TEXT PROVIDED:
-*-
Re: [PATCH v2] PCI: imx6: Add suspend/resume support for i.MX6QDL

From: Stefan Eichenberger
Date: Mon Oct 14 2024 - 04:48:57 EST


Hi Mani,

Thanks a lot for the comments.

On Sat, Oct 12, 2024 at 09:43:15AM +0530, Manivannan Sadhasivam wrote:
> On Wed, Oct 09, 2024 at 03:14:05PM +0200, Stefan Eichenberger wrote:
> > From: Stefan Eichenberger <stefan.eichenberger@xxxxxxxxxxx>
> >
> > The suspend/resume support is broken on the i.MX6QDL platform. This
>
> You mean the 'system suspend/resume'?
>
> > patch resets the link upon resuming to recover functionality. It shares
> > most of the sequences with other i.MX devices but does not touch the
> > critical registers, which might break PCIe. This patch addresses the
> > same issue as the following downstream commit:
> > https://github.com/nxp-imx/linux-imx/commit/4e92355e1f79d225ea842511fcfd42b343b32995
> > In comparison this patch will also reset the device if possible. Without
> > this patch suspend/resume will not work if a PCIe device is connected.
> > The kernel will hang on resume and print an error:
> > ath10k_pci 0000:01:00.0: Unable to change power state from D3hot to D0, device inaccessible
>
> Looks like the device is turned off during suspend.

Yes, I don't have a deep understanding about PCIe to be honest. However,
my understanding is that the PCIe devices will always try to suspend and
there is no way from the PCIe host controller to prevent this. Or am I
wrong? Currently suspend is not implemented for the i.MX6Dual/Quad
variant in the pci-imx6 driver and the device will still be turned off
by the PCI subsystem. On the other side I don't think it will fix
anything if I can prevent suspend for the devices because the
communication will still fail after resume.
-*-
STORED RECORDS:

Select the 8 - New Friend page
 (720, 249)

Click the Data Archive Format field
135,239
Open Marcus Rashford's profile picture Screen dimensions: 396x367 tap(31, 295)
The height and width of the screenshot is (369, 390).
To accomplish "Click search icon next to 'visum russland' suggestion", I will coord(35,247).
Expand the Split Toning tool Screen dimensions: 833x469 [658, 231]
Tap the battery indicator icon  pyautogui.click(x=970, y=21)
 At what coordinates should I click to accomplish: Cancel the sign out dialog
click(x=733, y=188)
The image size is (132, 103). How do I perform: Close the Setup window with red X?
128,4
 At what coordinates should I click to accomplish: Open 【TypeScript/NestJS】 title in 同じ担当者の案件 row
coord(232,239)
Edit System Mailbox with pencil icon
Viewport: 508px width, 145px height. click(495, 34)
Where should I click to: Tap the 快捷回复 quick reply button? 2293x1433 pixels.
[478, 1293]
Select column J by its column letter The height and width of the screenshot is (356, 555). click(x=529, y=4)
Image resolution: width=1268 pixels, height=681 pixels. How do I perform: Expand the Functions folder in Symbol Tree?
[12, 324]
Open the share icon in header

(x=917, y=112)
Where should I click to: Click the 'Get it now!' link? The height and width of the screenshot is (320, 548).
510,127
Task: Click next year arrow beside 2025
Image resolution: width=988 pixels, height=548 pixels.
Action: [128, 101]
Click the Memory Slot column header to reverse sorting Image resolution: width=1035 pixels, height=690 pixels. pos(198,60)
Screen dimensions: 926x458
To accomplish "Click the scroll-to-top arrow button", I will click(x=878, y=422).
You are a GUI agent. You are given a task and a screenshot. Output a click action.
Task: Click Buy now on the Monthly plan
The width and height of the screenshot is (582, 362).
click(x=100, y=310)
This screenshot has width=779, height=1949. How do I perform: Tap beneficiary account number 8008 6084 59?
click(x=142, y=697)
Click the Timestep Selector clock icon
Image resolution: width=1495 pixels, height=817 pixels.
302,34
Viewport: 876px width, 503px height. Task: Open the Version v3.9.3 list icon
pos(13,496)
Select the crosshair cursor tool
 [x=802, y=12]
-*-
EXERCISE A: In the patch discussion, swap "platform" for "SoC" and write out the passage between "Thanks a lot" and "the 'system suspend/resume'?", inclusive.
EXERCISE B: According to the patch discussion, in which driver is suspend currently not implemented for the i.MX6Dual/Quad variant?

EXERCISE RESPONSE A:
Thanks a lot for the comments.

On Sat, Oct 12, 2024 at 09:43:15AM +0530, Manivannan Sadhasivam wrote:
> On Wed, Oct 09, 2024 at 03:14:05PM +0200, Stefan Eichenberger wrote:
> > From: Stefan Eichenberger <stefan.eichenberger@xxxxxxxxxxx>
> >
> > The suspend/resume support is broken on the i.MX6QDL SoC. This
>
> You mean the 'system suspend/resume'?

EXERCISE RESPONSE B: The pci-imx6 driver.